Be part of a company where your work directly contributes to better health outcomes and a healthier world.
Why Join Getz Pharma as a Senior Regulatory Affairs Specialist?
Drive Regulatory Excellence and Compliance
- Lead the preparation, review, and submission of regulatory dossiers for product registrations, variations, and renewals.

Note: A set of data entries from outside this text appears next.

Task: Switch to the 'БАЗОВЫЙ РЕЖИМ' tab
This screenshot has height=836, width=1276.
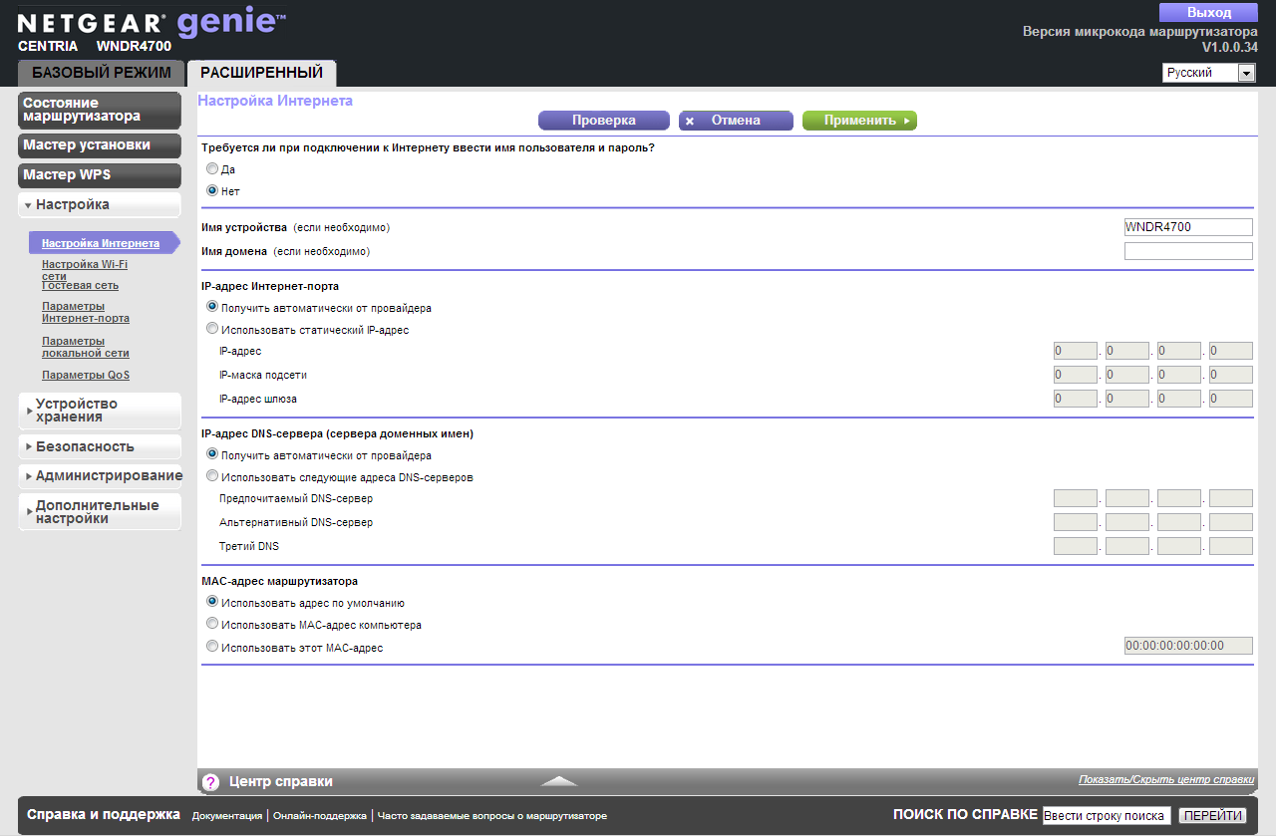Action: point(102,73)
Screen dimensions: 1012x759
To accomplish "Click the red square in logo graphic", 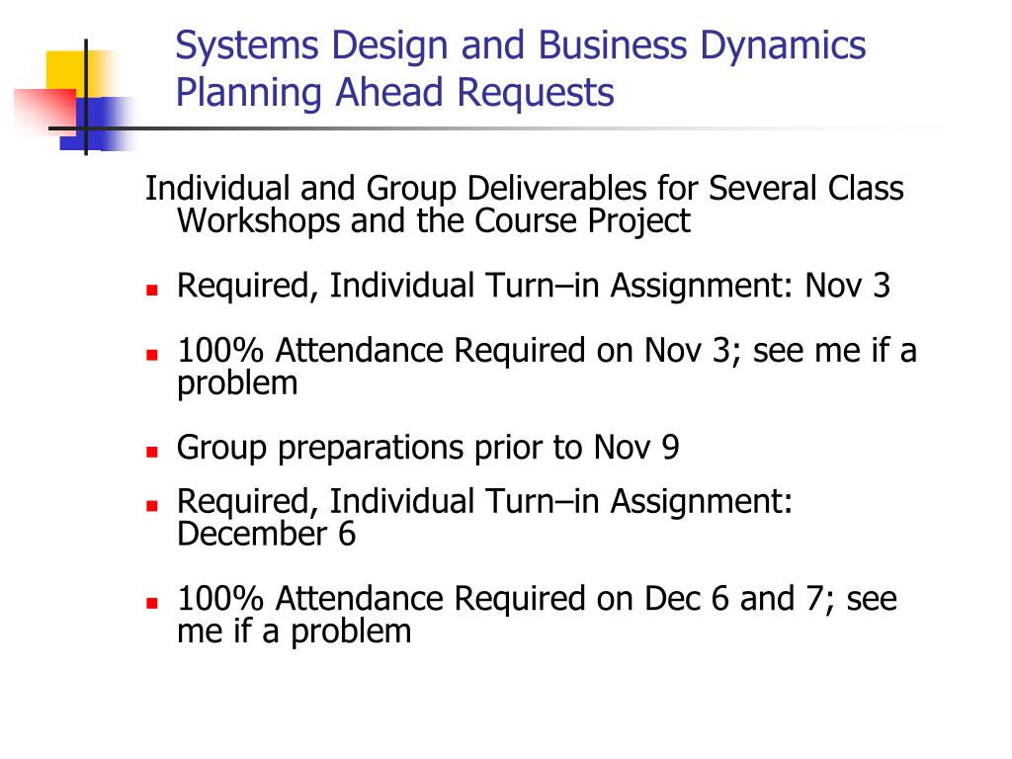I will coord(43,111).
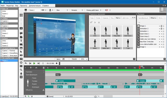167x98 pixels.
Task: Toggle the eye visibility icon next to Scene 1
Action: tap(43, 10)
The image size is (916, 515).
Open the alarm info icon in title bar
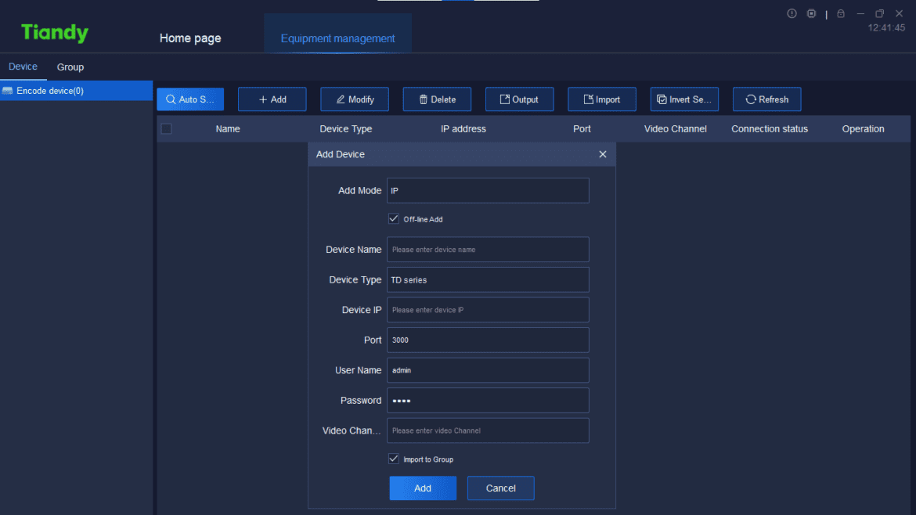tap(792, 13)

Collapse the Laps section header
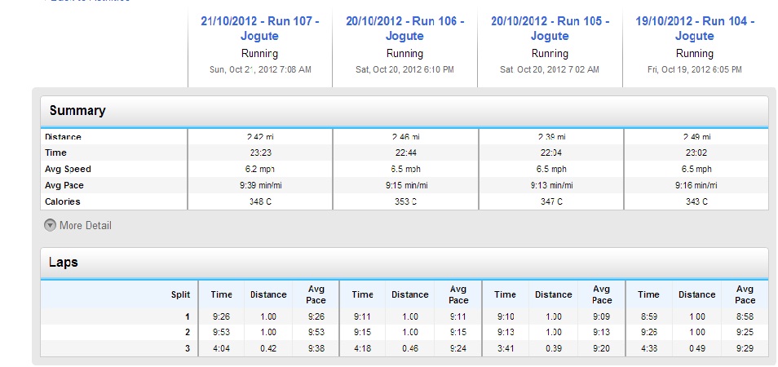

- Act as the primary liaison with the FDA and other health authorities, ensuring timely responses and positive relationships.
- Monitor evolving regulatory guidelines and communicate their impact to internal stakeholders.
Support Cross-Functional Teams to Deliver Better Medicines
- Provide regulatory guidance to R&D, Quality, Supply Chain, Marketing, and Medical Affairs teams.
- Ensure product labeling, promotional materials, and packaging meet all regulatory requirements.
- Collaborate across departments to integrate regulatory strategies into product development and lifecycle management.
Lead Regulatory Strategy and Product Lifecycle Management
- Drive regulatory strategy for assigned products to achieve timely approvals.
- Ensure product registrations are maintained and renewed without disruption.
- Participate in audits and inspections, ensuring compliance with both local and international standards.
Mentor and Share Expertise
- Guide and train junior Regulatory Affairs team members on processes, best practices, and compliance.
- Share insights on regulatory updates and industry trends to strengthen team capability.
- Take ownership of additional responsibilities in a dynamic, fast-paced environment.
Qualifications
- Bachelor's degree in Pharmacy, Chemistry, Life Sciences, or related field (Master's degree preferred).
- 4-5 years of regulatory affairs experience in the pharmaceutical industry.
- Strong knowledge of FDA, ASEAN, and ICH guidelines.
- Proven experience in preparing and submitting regulatory dossiers.
- Excellent communication, project management, and organizational skills.
- Ability to work cross-functionally and manage multiple priorities.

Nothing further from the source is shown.